In the wake of last night's universally-panned State of the Union address, Dan Froomkin declares the Bush administration out of gas and running on fumes.
It's a safe bet that nothing he said last night will amount to much. Nothing he said will help bring the country together, or undo the damage he has done to American interests abroad. Nothing he said will help him win back the trust or support of the American people, both which he lost a long time ago.It is pretty obvious to anybody paying attention that Bush has checked out. He is literally running out the clock on his presidency.
On the traditional State of the Union litany of subjects, his repetition of familiar and sometimes delusional talking points conveyed a clear, though unintended message: That those looking for meaningful progress on the key issues facing our nation and our world today will have to wait for the next president.
Frankly, this shouldn't surprise anyone. Bush actually telegraphed last night's tepid message a few months ago by announcing that the remainder of his presidency would be spent pursuing a "small-bore" agenda.
- And to think, he used to deplore the "soft bigotry of low expectations."
White House counselor Ed Gillespie said the death of a bipartisan immigration plan last summer convinced Bush advisers that they had to readjust their approach through the final phase of his presidency, focusing on ambitious goals on the international front while downscaling to more small-bore but achievable initiatives domestically.Gillespie whines that a "hostile congress" is keeping Bush from doing some of the high-concept domestic stuff that he would like to do, like immigration reform.

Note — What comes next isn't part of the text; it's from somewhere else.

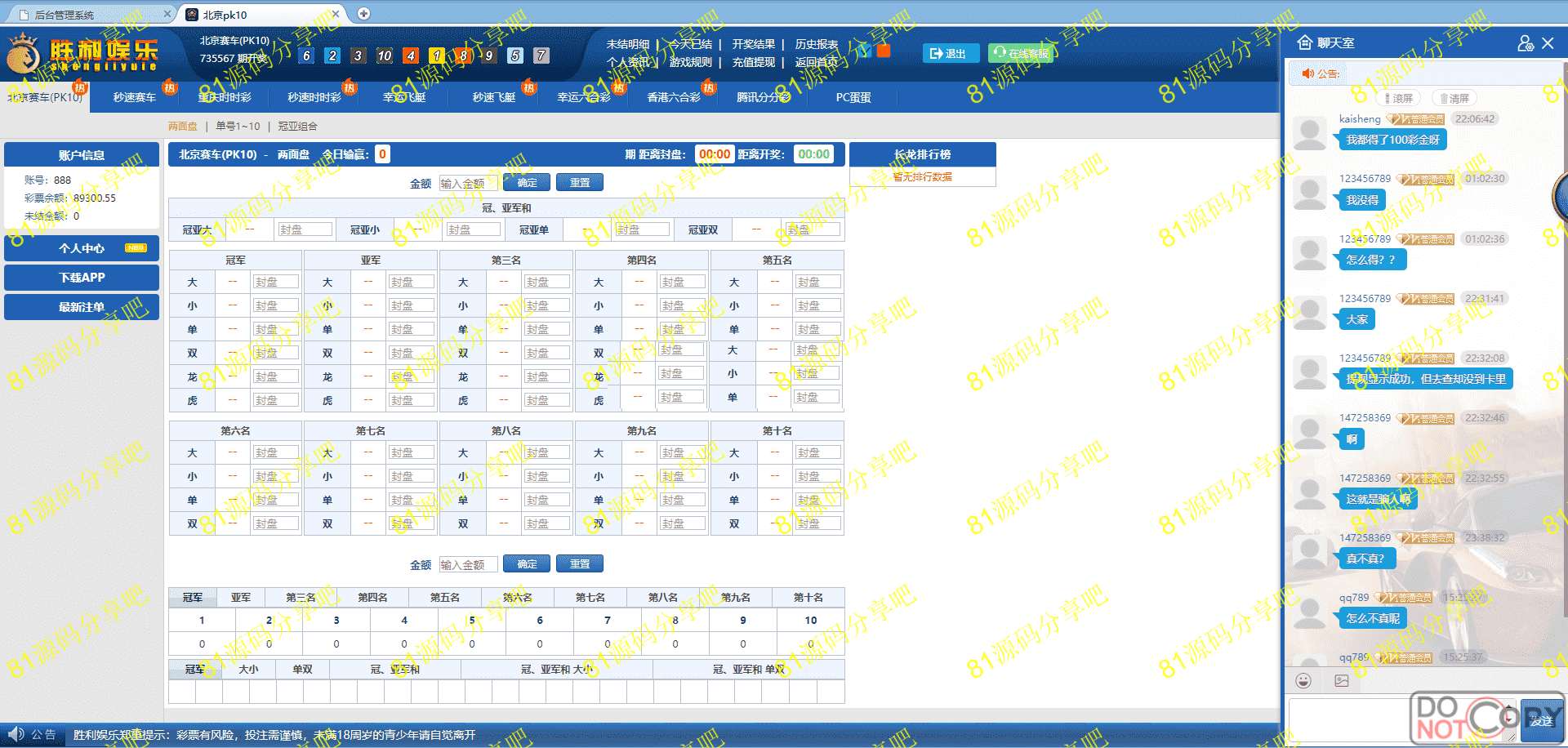
Task: Open chat user settings icon
Action: 1525,43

"We realized at that point that those big legislative reforms were unlikely to pass this Congress and to focus on some administrative actions and also some things maybe we could do that would have real impact on folks in their daily lives," Gillespie said in an interview for washingtonpost.com's PostTalk program. While not ruling it out, he said "the legislative avenue is not a likely route to get some major things done."
Maybe Gillespie forgets that it wasn't hostile Democrats who scuttled immigration reform. It was members of the president's own party, who chose the short-term payoff of placating their nativist base over the long-term benefits of comprehensive reform.
But the immigration bill notwithstanding, working with people who don't always agree with you is part of governing. In fact, you could say that it is all of governing. If Bush isn't willing to do that, fine, but maybe he should have told us that when he applied for job.
The Responsibility President, having failed at literally everything except his upper-income tax cuts, is now content to shuffle out of office on January 20, 2009, and leave his mess for someone else to clean up, muttering "y'all won't have George W. Bush to kick around no more..."
He leaves behind a legacy of unfulfilled potential and wasted opportunities. How heartbreakingly pathetic.